■ **ARTICLE**
Saturday, June 7, 2014
As soon as I got the trick I thought of different methods. The one using the magicians choice I mentioned in the video. But here are some more.What if you don't switch the bladed string with a gimmicked set of five. But merely pretend to attach the string on the blade (there are plenty of ring and string moves in the literature that would apply here) and then removing the blade secretly as you go into your pocket for a gimmicked set of four strings? That way I would seem like you are adding four more strings to the mix. Yes, that initial string now "has" to be pulled. And with a little bit of audience management this is a piece of cake. (for instance you hand them the "lame" string as the very first thing saying "Alright the first one I decide on, here hold on tight" and then pull. "But the next choices are up to you!")
But I stayed away from using other methods and focused on what was suggested on the DVD. So I made the gimmick, went out there and and did my thing.
The core group (commonly referred to as "friends") put on their "no way you are actually doing this"-face on. They have seen me do all sorts of tricks. And whenever I go into the chance and influence realm they did it. So they loved it as well. A very positive start. I need to mention that I did the Nathan Allen version with the gimmick already set up, as that version is way more practical.
The "stranger" group was next. All see me doing magic for the first time and only that trick. The reactions were different. Not much, but different. One woman flat out refused to hold on to the string as soon as there was the mention of a razor blade. Even after saying that it is my responsibility as I do the pulling she refused. So I asked her, which one she would have picked. Then I pulled on the other one, leaving me with her choice of string in my hand, which had the blade on it. "I'm so glad you refused. Are you psychic?" So the reaction was stronger. And more unpredictable.

■ **TASK 1**
In the magic trick post, swap "core group" for "inner circle" and write out the stretch between "The core group" and "way more practical.", inclusive.
■ **TASK 2**
Translate this sentence from the magic trick post into Spanish: "One woman flat out refused to hold on to the string as soon as there was the mention of a razor blade."
The material after this text has no connection to it.

■ **SOURCE MATERIAL**
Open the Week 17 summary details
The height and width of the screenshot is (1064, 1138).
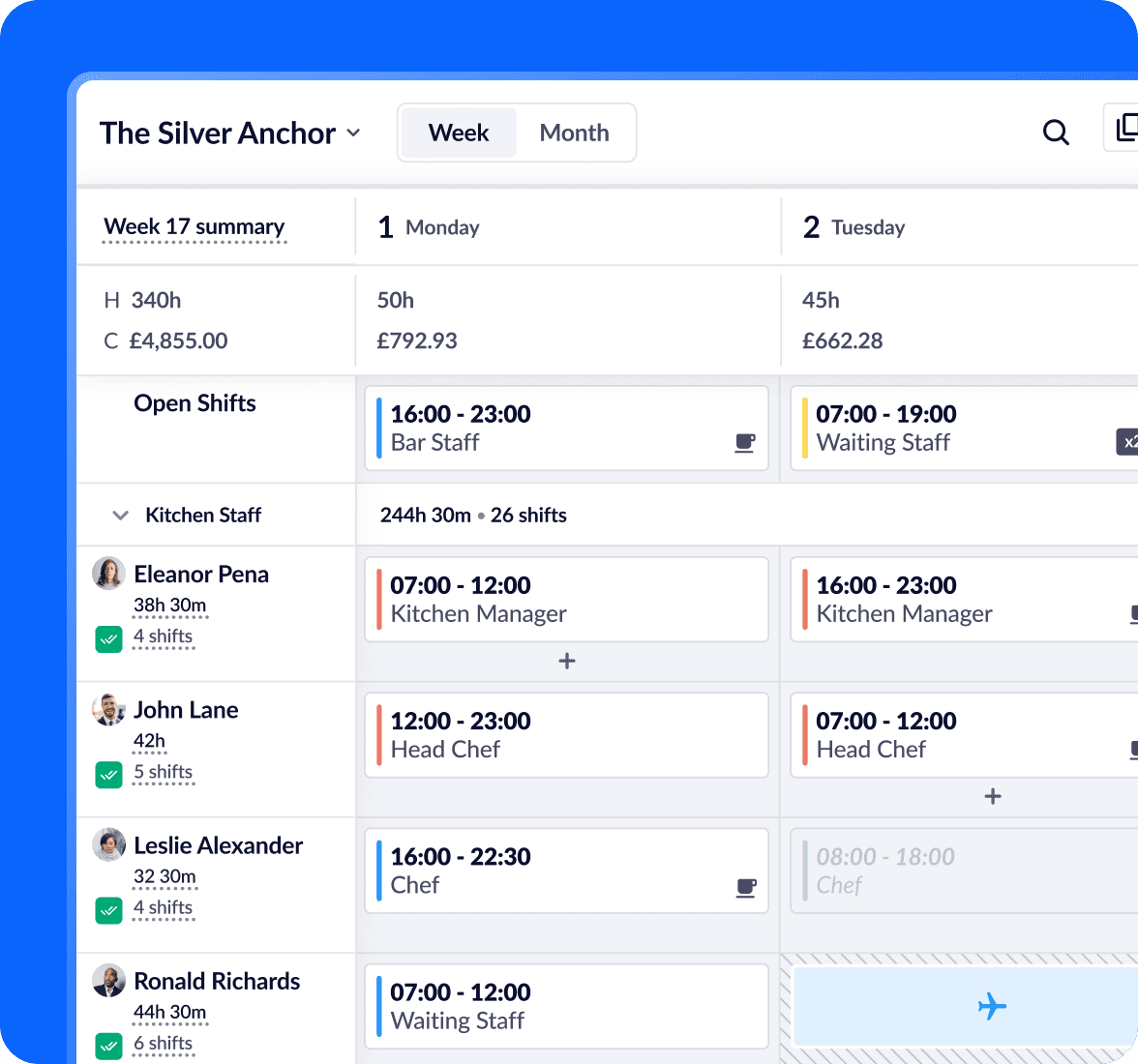point(195,227)
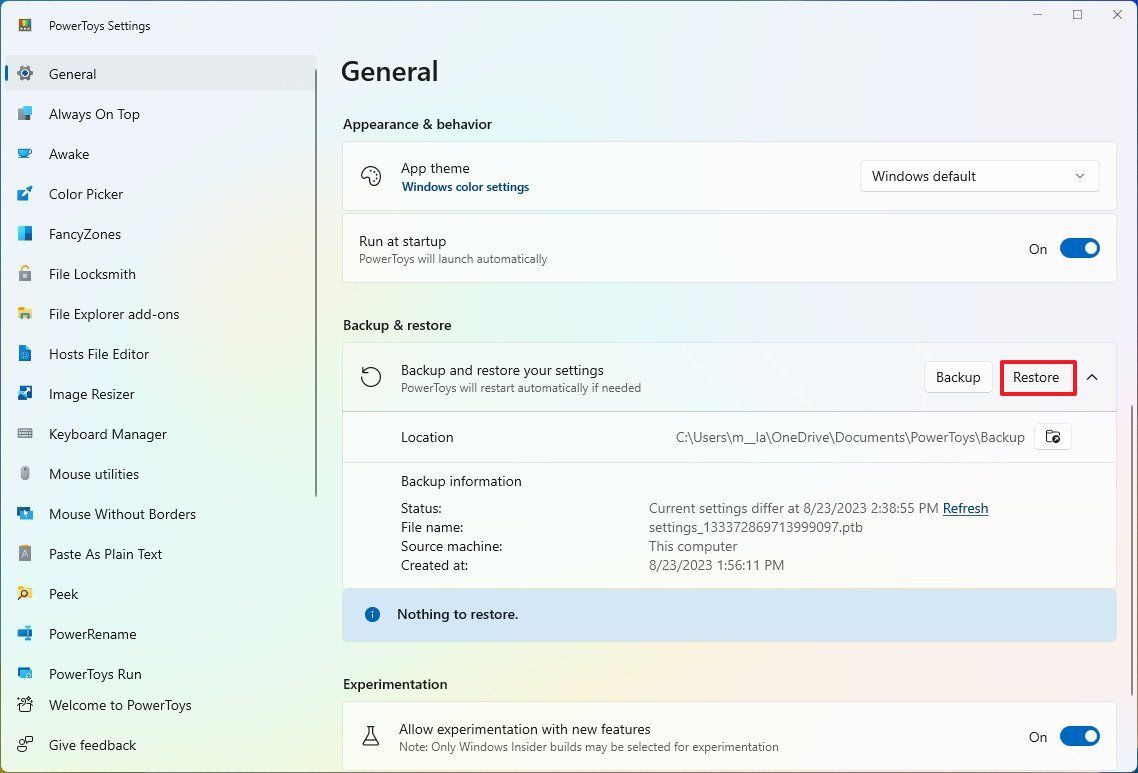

■ **TASK OUTPUT 1**
The inner circle (commonly referred to as "friends") put on their "no way you are actually doing this"-face on. They have seen me do all sorts of tricks. And whenever I go into the chance and influence realm they did it. So they loved it as well. A very positive start. I need to mention that I did the Nathan Allen version with the gimmick already set up, as that version is way more practical.

■ **TASK OUTPUT 2**
Una mujer se negó rotundamente a sostener el hilo en cuanto se mencionó una cuchilla de afeitar.